### Requirement
Repeat the records starting at the line that contains "You are a computer-use" and ending at the line that contains "coord(591,51)", both included, with every coordinate in the answers offset by 105. Keep the requests and leave the pictures out.

### Dataset entries
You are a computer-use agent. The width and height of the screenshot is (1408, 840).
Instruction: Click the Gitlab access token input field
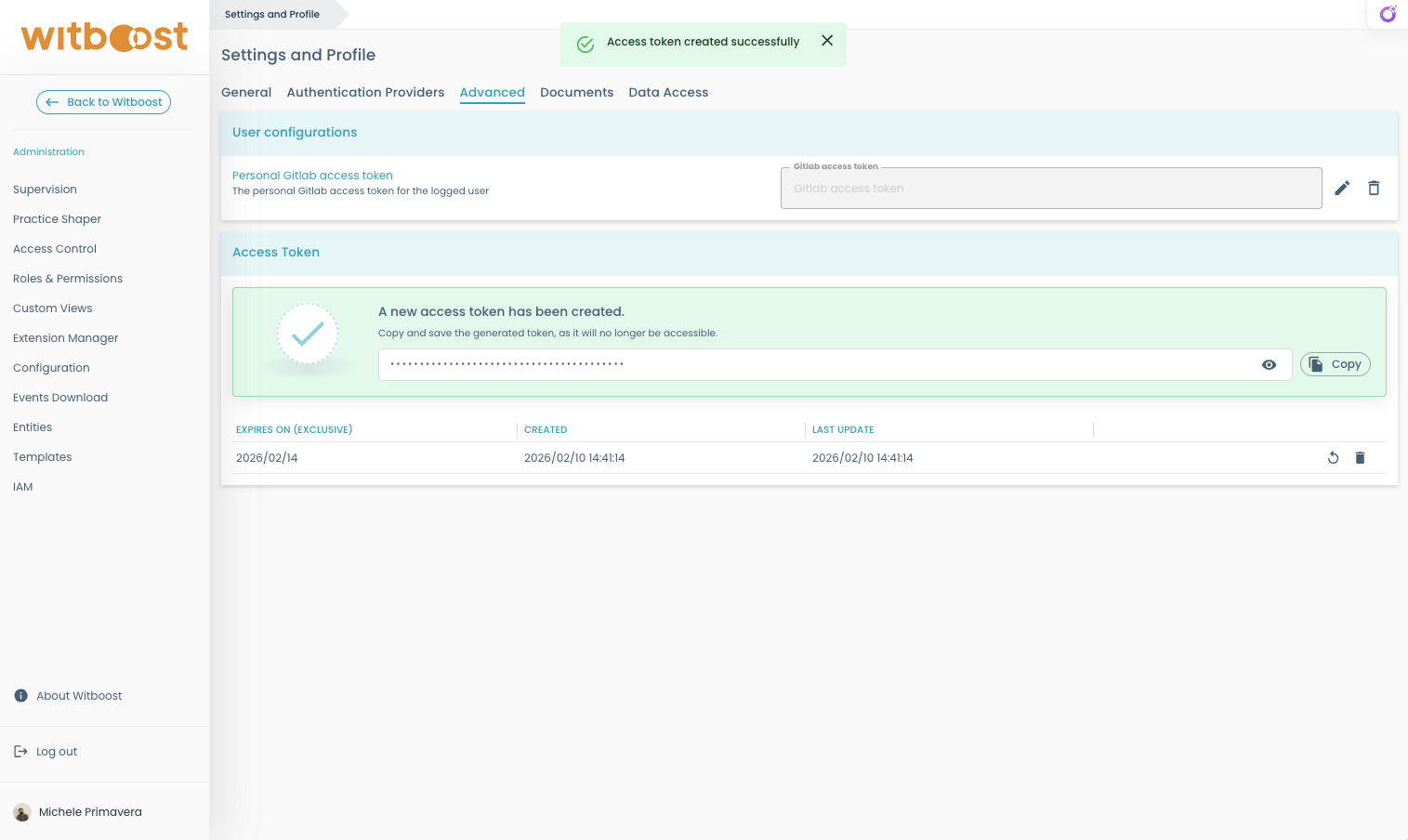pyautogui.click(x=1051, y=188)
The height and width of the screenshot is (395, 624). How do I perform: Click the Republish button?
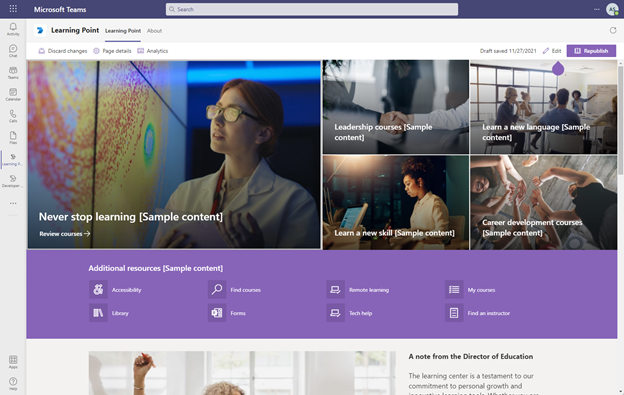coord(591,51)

--

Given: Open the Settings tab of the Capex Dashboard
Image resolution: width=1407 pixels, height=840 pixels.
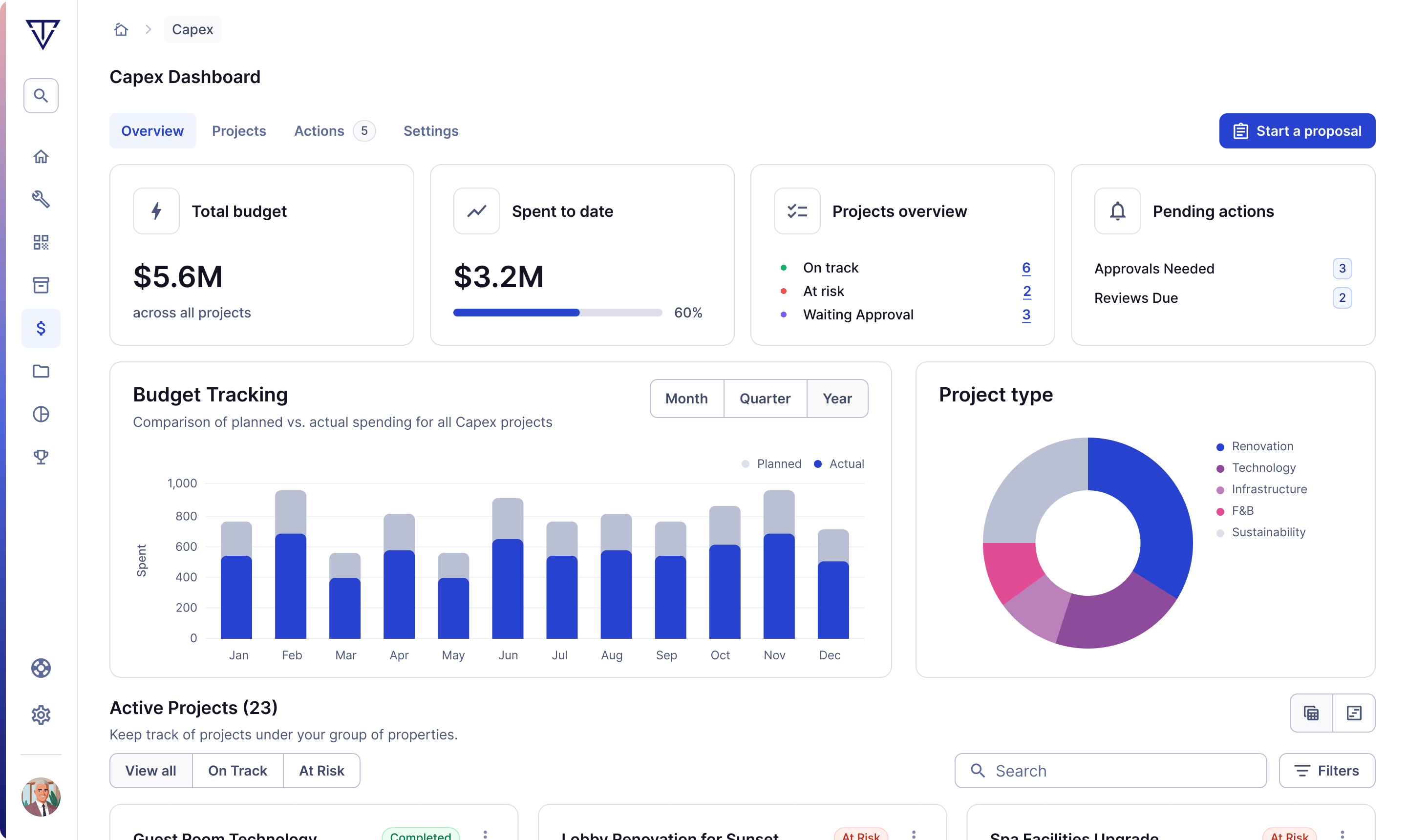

...

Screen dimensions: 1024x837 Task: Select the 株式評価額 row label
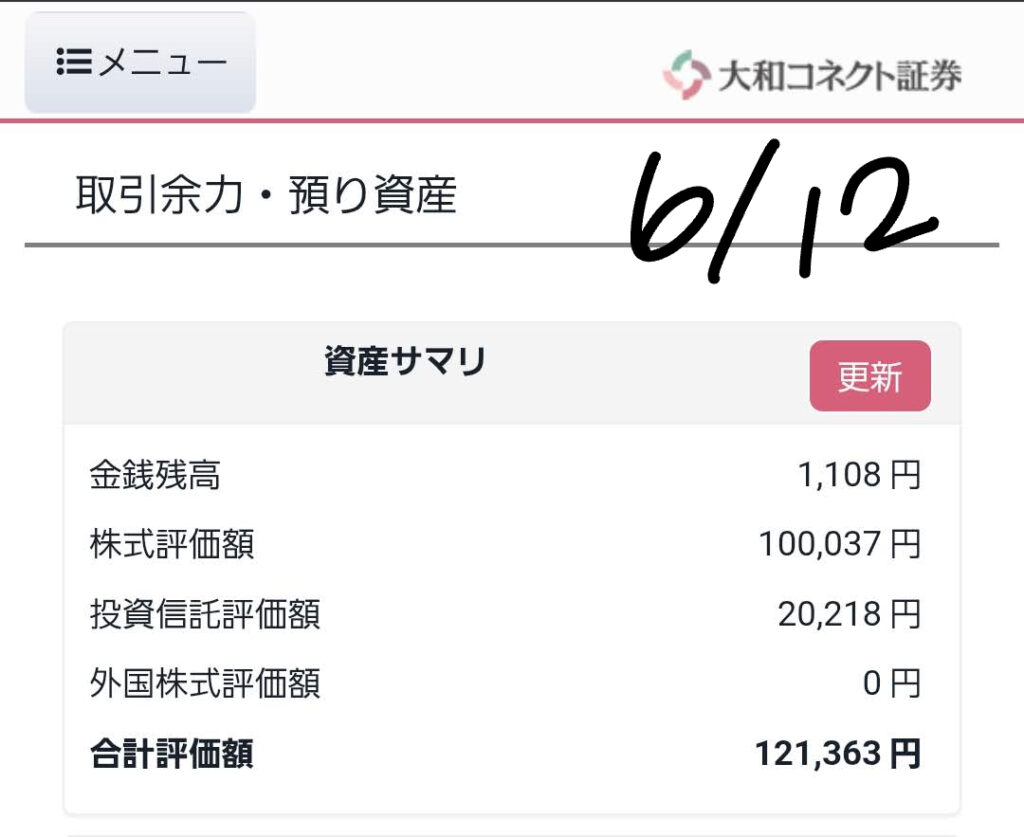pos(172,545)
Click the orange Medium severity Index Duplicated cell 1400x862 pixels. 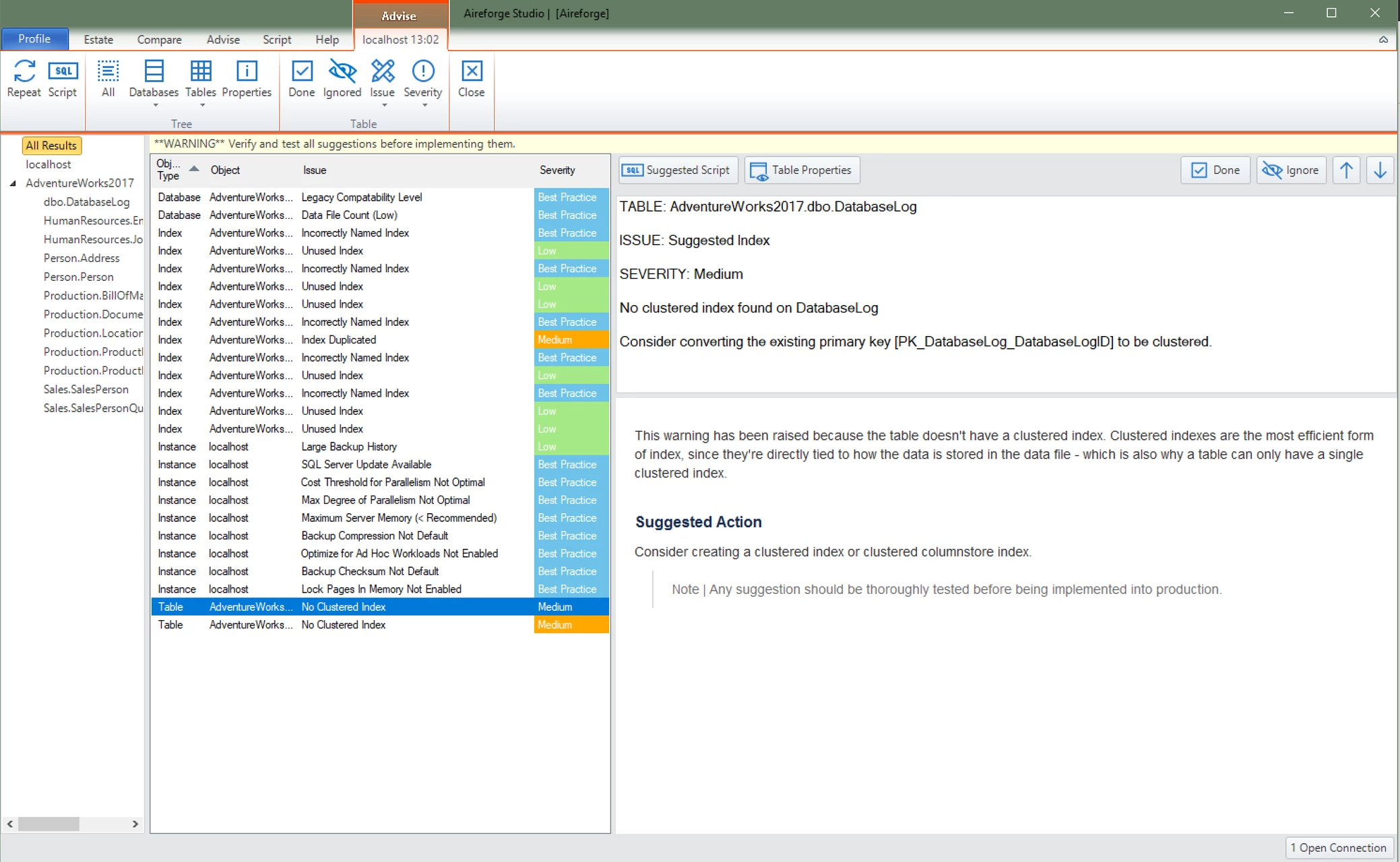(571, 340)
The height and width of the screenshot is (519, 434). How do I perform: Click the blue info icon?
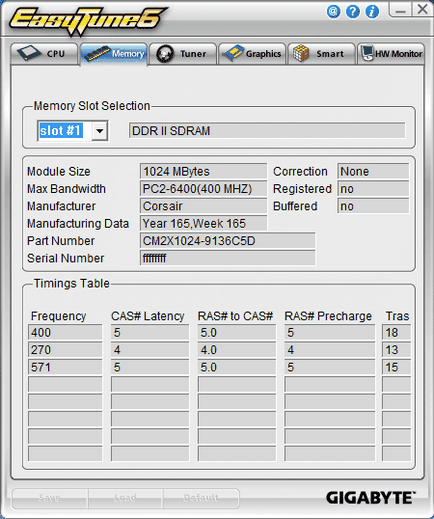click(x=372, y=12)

### Full solution
You are a computer-use agent. The width and height of the screenshot is (1408, 840).
Instruction: Click the Gitlab access token input field
pyautogui.click(x=1156, y=293)
The height and width of the screenshot is (395, 624). How do I perform: Click the Republish button?
coord(696,156)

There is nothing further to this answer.